12. As a result of the aforesaid discussion, our answer to question No. 1 is that there was no error in the order of the Tribunal in deleting the entire additions to the trading results after holding that the proviso to Section 145 was applicable. That being the position, question No. 1 is answered in the affirmative, i.e., in favour of the assessee and against the Revenue.

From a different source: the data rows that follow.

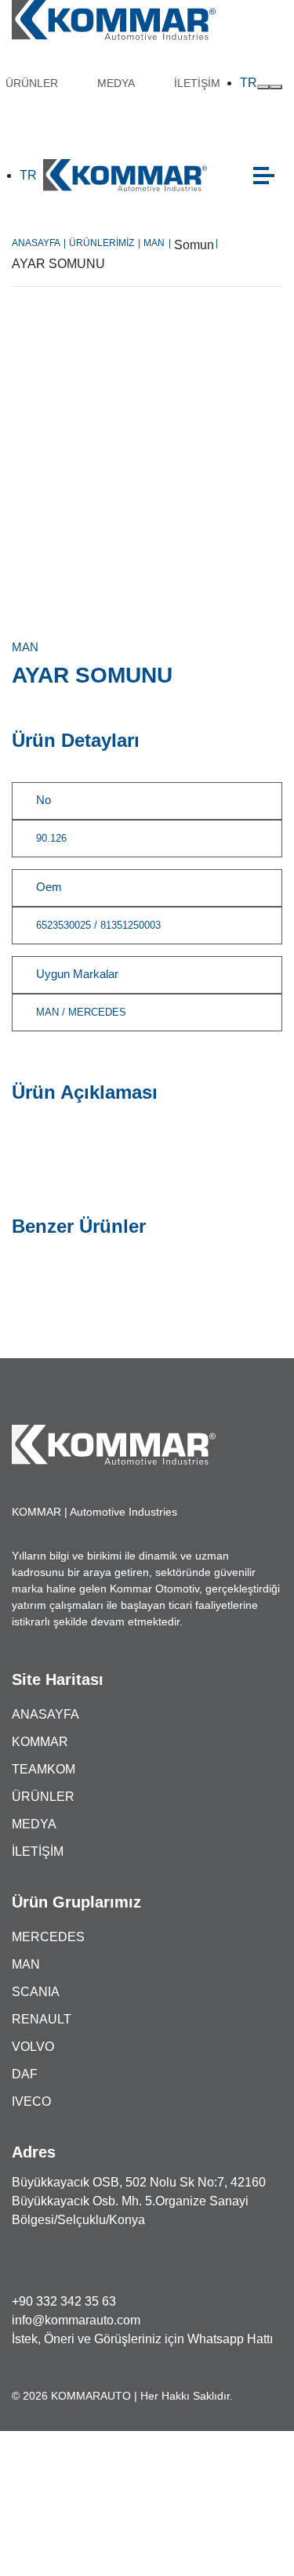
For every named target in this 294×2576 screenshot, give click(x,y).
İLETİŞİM (197, 83)
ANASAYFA (45, 1714)
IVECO (31, 2101)
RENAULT (41, 2019)
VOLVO (33, 2046)
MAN (157, 242)
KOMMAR (40, 1741)
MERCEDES (48, 1937)
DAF (25, 2074)
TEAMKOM (43, 1769)
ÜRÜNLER (31, 83)
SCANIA (36, 1991)
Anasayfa (39, 242)
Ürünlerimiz (104, 242)
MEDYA (116, 83)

13. The second question pertains to allowability of unpaid sales tax under Section 43B of the Act of 1961. During the relevant time the assessee was maintaining his books of account in which the accounting year ended on Dipawali each year. As on the date of the previous year ending on November 12, 1985, a sum of Rs. 24,537 was due on account of sales tax liability which became payable but remained yet to be paid. The assessee has deposited Rs. 24,092 on December 10, 1985, i.e., within the time allowed under the sales tax law, for that liability. The assessing authority disallowed the expenses on account of sales tax liability amounting to Rs. 24,537 by having recourse to Section 43B(a). The Tribunal has ultimately allowed the deduction on account of payment of sales tax to the extent it was paid on December 10, 1985, relying on the decision of Andhra Pradesh High Court in Srikakollu Subba Rao and Co. v. Union of India [1988] 173 ITR 708, that when statutory liability is paid within the stipulated period permitted under the respective tax law, it has to be allowed.

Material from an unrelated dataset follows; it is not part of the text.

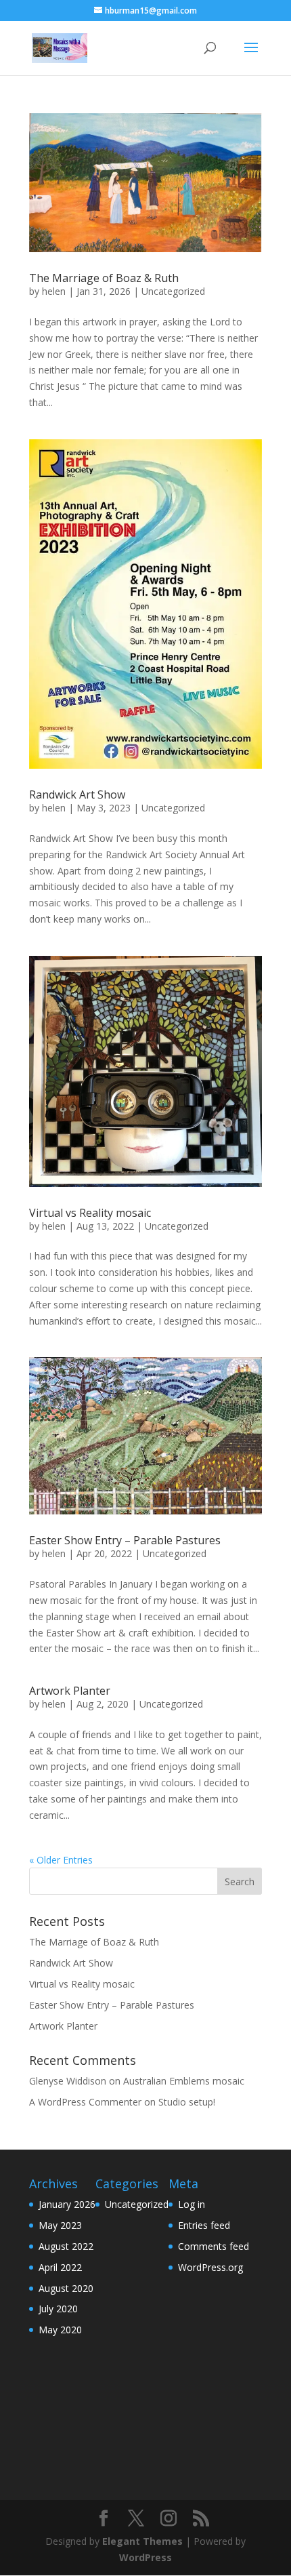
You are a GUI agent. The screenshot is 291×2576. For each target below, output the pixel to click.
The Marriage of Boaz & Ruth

14. The controversy which earlier existed on account of different view taken by the High Court of Delhi in Escorts Ltd. v. Union of India [1991] 189 ITR 81 and Sanghi Motors v. Union of India [1991] 187 ITR 703 (Delhi) stood resolved by reversing the Delhi High Court judgment in Escorts Ltd. v. Union of India [1991] 189 ITR 81 and overruling Sanghi Motors’ case [1991] 187 ITR 703 (Delhi) in Allied Motors (P.) Ltd. v. CIT [1997] 224 ITR 677 (SC). The apex court held that Explanation 2 to Section 43B shall not be overriding proviso to Section 43B(a) as in force, during all relevant time read with the first proviso and Explanation 2 are to be read together harmoniously so as not to make the provisions of Section 43B unduly harsh and clarified the scope and ambit of the proviso to Section 43B which makes it abundantly clear that nothing contained in Clause (a) shall be applicable in respect of the previous year in which liability to pay such sum was incurred as aforesaid and is actually paid by the assessee on or before the due date for furnishing the return of income under Sub-section (1) of Section 139 . This matter also received attention of this court in two recent decisions rendered in CIT v. Shree Laxmi Industrial Co. (D. B. Income-tax Reference No. 14 of 1994, decided on April 18, 2001) and CIT v. Mahaveer Polymers (D. B. Income-tax Reference No. 3 of 1994, decided on April 18, 2001). This court has opined :

“First proviso in fact provides an exception to the general provision that even where tax which has become payable during the previous year relevant to the assessment year in question is not paid within the previous year, but is paid before return under Section 139(1) is due, still the assessee shall not be deprived of claiming allowance in respect of such payment by excluding the operation of Clause (a) of Section 43B in such event. Reading of the Explanation 2 as the Revenue contends and has been accepted by the Delhi High Court, shall render the first proviso to Section 43B otiose, and meaningless while enacting Explanation 2, first proviso to Section 43B has not been deleted, nor Explanation 2 is a non obstante clause.”

15. In view of the aforesaid judgments, question No. 2 is also answered in the affirmative, that is to say, in favour of the assessee and against the Revenue. There shall be no orders as to costs.